#### Features

# Hooks

A hook is a shell command or HTTP endpoint that Grok calls when a lifecycle event occurs: block a dangerous command before it runs, log tool use, run a formatter after edits, or send a notification when a turn ends.

## Configuration

Hooks are JSON files. Personal hooks live in `~/.grok/hooks/*.json`; project hooks live in `<project>/.grok/hooks/*.json`. Claude Code (`.claude/settings.json`) and Cursor (`.cursor/hooks.json`) hook files are read as well, including Cursor's camelCase event names.

```json
{
  "hooks": {
    "PreToolUse": [
      {
        "matcher": "Bash",
        "hooks": [{ "type": "command", "command": "bin/safety-check.sh", "timeout": 10 }]
      }
    ]
  }
}
```

`matcher` is a regular expression tested against the tool name (Claude tool names such as `Bash`, `Read`, and `Edit` are mapped to Grok's automatically); omit it to match everything. `type` is `"command"` or `"http"` (with a `url` to POST the event to). `timeout` is in seconds, default 5. Manage and inspect loaded hooks in the `/hooks` tab of the extensions modal.
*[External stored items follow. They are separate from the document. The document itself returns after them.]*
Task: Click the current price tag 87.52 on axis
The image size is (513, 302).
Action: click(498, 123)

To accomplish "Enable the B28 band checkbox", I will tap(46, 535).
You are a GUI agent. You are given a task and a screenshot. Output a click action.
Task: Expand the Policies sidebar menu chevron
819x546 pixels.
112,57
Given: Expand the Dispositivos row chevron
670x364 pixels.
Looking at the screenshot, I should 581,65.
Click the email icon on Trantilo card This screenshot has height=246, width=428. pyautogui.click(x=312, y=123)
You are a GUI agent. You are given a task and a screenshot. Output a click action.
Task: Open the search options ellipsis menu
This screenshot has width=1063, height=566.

Project hooks require trust before they run: the first time you open a repo with hooks, grant it with `/hooks-trust` or by launching with `--trust`. The decision is stored in `~/.grok/trusted_folders.toml` and covers project MCP and LSP servers too.

## Events

| Event | Fires when |
| ----- | ---------- |
| `SessionStart`, `SessionEnd` | A session starts or ends |
| `UserPromptSubmit` | You submit a prompt |
| `PreToolUse` | A tool is about to run — the only blocking event |
| `PostToolUse`, `PostToolUseFailure` | A tool completes or fails |
| `PermissionDenied` | The permission system denies a tool call |
| `Stop`, `StopFailure` | A turn ends, or ends with an API error |
| `Notification` | The agent sends a notification |
| `SubagentStart`, `SubagentStop` | A subagent starts or finishes |
| `PreCompact`, `PostCompact` | Conversation compaction runs |

## The script contract

The event arrives as JSON on stdin, including `hookEventName`, `sessionId`, `cwd`, `workspaceRoot`, and for tool events `toolName` and `toolInput`. Every hook process also receives `GROK_HOOK_EVENT`, `GROK_HOOK_NAME`, `GROK_SESSION_ID`, and `GROK_WORKSPACE_ROOT` in its environment.

A `PreToolUse` hook decides by writing JSON to stdout:

```json
{ "decision": "deny", "reason": "Unsafe command detected" }
```

Exit code 0 allows, exit code 2 denies. Everything else — timeouts, crashes, malformed output — is fail-open: the failure is recorded in the session but the tool call proceeds. Only an explicit `deny` blocks. For passive events, stdout is ignored; exit 0 on success.